• [Work instruction] What you write should be an exact copy of the material, from its first line through the line containing "Click the info".

• [Source records]
________
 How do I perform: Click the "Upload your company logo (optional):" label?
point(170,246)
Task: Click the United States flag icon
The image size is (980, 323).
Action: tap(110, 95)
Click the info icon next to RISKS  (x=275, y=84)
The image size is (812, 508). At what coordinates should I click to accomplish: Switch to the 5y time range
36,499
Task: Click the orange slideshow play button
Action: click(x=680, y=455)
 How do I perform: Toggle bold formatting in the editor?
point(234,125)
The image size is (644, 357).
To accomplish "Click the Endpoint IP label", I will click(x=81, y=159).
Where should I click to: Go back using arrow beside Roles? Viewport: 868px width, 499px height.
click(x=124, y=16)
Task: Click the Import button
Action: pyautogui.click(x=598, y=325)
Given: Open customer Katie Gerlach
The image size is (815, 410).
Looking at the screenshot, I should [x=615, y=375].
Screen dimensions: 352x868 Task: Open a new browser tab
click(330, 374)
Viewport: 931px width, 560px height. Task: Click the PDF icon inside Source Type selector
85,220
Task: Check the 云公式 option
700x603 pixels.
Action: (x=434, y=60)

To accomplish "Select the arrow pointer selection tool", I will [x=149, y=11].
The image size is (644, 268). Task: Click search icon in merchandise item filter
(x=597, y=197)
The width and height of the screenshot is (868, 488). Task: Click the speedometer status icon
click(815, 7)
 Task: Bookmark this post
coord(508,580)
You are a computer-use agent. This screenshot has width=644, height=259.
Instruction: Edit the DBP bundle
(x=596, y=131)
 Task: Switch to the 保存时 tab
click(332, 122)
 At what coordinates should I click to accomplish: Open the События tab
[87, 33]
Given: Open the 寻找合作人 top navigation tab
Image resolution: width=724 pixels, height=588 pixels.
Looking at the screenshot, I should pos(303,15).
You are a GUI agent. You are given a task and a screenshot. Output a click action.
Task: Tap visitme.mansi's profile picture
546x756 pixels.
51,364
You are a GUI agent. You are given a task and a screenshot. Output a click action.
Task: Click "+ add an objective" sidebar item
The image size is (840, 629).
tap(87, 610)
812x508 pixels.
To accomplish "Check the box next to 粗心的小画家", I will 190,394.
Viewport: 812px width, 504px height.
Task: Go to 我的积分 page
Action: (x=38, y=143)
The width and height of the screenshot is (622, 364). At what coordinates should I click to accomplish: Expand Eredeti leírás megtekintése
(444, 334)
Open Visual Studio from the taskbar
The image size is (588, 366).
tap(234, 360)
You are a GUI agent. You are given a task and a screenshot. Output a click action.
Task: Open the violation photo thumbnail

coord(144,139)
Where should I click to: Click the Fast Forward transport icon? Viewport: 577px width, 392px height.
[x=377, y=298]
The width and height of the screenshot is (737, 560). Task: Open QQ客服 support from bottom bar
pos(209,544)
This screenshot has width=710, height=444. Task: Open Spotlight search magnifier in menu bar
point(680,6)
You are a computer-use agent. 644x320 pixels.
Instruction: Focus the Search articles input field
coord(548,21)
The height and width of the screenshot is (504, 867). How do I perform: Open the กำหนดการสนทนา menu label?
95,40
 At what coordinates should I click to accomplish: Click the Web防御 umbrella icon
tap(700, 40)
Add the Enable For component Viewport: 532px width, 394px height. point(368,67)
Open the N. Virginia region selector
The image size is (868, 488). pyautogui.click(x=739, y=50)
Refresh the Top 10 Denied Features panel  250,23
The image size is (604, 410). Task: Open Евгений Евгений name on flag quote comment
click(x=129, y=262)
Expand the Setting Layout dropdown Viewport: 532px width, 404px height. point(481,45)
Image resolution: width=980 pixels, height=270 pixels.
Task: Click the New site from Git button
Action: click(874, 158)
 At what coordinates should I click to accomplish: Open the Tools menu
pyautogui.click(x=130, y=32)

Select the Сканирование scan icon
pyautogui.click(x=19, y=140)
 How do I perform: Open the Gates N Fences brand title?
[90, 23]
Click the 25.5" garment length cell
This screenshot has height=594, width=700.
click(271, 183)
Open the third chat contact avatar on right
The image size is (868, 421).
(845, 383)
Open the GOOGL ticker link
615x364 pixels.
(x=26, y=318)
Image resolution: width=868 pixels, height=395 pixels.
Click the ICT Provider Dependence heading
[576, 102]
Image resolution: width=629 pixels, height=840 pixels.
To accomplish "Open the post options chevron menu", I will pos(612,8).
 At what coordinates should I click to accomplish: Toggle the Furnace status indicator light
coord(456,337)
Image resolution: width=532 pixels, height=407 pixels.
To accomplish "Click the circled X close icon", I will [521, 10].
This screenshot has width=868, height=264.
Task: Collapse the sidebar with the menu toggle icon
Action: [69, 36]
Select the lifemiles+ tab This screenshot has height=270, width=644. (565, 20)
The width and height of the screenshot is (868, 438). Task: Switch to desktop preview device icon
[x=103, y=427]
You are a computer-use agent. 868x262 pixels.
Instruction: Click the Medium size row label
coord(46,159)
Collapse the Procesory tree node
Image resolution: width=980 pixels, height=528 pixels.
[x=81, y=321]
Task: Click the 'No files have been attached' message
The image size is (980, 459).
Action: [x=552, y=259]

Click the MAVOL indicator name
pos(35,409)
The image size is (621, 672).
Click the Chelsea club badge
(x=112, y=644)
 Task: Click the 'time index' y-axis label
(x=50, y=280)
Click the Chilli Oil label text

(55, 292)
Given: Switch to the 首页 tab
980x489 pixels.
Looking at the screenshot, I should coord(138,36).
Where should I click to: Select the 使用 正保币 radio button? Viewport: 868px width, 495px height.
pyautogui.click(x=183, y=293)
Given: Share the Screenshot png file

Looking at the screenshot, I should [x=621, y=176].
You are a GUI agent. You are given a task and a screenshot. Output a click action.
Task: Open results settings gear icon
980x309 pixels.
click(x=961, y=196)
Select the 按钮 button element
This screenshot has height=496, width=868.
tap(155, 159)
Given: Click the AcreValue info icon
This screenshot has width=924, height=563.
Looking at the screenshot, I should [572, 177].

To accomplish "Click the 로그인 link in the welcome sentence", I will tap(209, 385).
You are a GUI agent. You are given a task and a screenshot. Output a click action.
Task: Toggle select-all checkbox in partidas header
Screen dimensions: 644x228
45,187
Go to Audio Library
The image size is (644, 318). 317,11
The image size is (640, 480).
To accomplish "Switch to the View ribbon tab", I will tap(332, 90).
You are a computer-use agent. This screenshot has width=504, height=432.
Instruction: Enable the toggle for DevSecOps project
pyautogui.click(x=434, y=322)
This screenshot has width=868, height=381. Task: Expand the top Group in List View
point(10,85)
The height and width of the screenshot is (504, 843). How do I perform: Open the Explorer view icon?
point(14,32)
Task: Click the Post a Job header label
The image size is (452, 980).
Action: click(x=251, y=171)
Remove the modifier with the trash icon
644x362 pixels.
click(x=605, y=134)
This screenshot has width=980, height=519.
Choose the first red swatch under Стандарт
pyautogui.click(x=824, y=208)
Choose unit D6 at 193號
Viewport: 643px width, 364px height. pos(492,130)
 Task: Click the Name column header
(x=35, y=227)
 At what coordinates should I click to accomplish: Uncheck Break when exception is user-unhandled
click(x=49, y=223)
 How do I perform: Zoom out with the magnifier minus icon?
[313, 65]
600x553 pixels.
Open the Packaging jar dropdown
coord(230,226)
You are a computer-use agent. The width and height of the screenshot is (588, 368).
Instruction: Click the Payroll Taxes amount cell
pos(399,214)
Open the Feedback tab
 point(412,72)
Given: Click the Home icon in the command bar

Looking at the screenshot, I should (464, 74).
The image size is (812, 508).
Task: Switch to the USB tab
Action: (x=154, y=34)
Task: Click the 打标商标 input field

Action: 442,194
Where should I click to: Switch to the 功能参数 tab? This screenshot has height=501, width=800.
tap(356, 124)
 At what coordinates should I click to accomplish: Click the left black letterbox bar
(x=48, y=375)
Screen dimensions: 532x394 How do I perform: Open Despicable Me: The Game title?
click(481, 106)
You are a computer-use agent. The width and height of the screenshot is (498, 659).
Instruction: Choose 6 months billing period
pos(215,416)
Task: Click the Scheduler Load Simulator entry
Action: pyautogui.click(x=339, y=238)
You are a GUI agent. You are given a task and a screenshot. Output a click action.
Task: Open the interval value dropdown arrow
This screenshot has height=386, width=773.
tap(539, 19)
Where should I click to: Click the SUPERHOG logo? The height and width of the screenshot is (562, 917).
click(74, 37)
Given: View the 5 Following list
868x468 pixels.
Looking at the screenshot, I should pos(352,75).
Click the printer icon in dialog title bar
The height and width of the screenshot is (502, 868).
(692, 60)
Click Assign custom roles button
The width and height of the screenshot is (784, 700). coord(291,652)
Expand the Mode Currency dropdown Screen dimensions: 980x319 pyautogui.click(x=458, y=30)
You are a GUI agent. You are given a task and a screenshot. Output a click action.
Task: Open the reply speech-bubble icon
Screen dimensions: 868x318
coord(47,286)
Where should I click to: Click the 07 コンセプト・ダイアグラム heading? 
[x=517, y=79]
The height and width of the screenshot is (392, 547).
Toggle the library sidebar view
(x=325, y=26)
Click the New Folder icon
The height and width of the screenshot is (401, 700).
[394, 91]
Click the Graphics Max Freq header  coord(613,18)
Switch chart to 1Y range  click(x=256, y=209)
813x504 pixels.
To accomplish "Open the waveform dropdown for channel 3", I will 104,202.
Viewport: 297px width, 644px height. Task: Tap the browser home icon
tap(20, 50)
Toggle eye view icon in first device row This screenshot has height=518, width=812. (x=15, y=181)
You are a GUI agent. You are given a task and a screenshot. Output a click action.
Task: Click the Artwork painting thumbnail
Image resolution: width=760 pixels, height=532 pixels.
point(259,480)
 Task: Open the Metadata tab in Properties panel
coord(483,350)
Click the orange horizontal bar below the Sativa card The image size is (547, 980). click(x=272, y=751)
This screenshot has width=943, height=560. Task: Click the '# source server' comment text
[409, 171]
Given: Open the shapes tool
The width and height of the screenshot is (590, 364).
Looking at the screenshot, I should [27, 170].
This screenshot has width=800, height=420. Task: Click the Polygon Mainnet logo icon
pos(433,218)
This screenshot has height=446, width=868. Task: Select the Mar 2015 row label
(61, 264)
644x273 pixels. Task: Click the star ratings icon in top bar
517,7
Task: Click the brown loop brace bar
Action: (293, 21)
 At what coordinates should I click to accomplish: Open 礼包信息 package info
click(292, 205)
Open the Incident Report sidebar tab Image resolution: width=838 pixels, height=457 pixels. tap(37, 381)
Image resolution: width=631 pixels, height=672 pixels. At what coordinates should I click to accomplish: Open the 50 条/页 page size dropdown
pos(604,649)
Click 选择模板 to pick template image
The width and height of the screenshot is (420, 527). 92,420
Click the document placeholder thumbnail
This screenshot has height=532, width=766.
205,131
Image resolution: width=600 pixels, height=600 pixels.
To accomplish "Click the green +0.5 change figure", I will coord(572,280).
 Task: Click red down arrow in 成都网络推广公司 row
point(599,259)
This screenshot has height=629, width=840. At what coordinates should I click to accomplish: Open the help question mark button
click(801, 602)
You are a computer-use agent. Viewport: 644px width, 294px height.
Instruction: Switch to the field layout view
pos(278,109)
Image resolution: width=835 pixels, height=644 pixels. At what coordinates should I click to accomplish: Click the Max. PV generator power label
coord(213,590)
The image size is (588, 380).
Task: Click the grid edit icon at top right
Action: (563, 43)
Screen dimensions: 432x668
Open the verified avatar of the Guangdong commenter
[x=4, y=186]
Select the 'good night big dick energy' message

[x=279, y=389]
________
• [Task solution]
 How do I perform: Click the "Upload your company logo (optional):" label?
point(170,246)
Task: Click the United States flag icon
The image size is (980, 323).
Action: tap(110, 95)
Click the info icon next to RISKS  (x=275, y=84)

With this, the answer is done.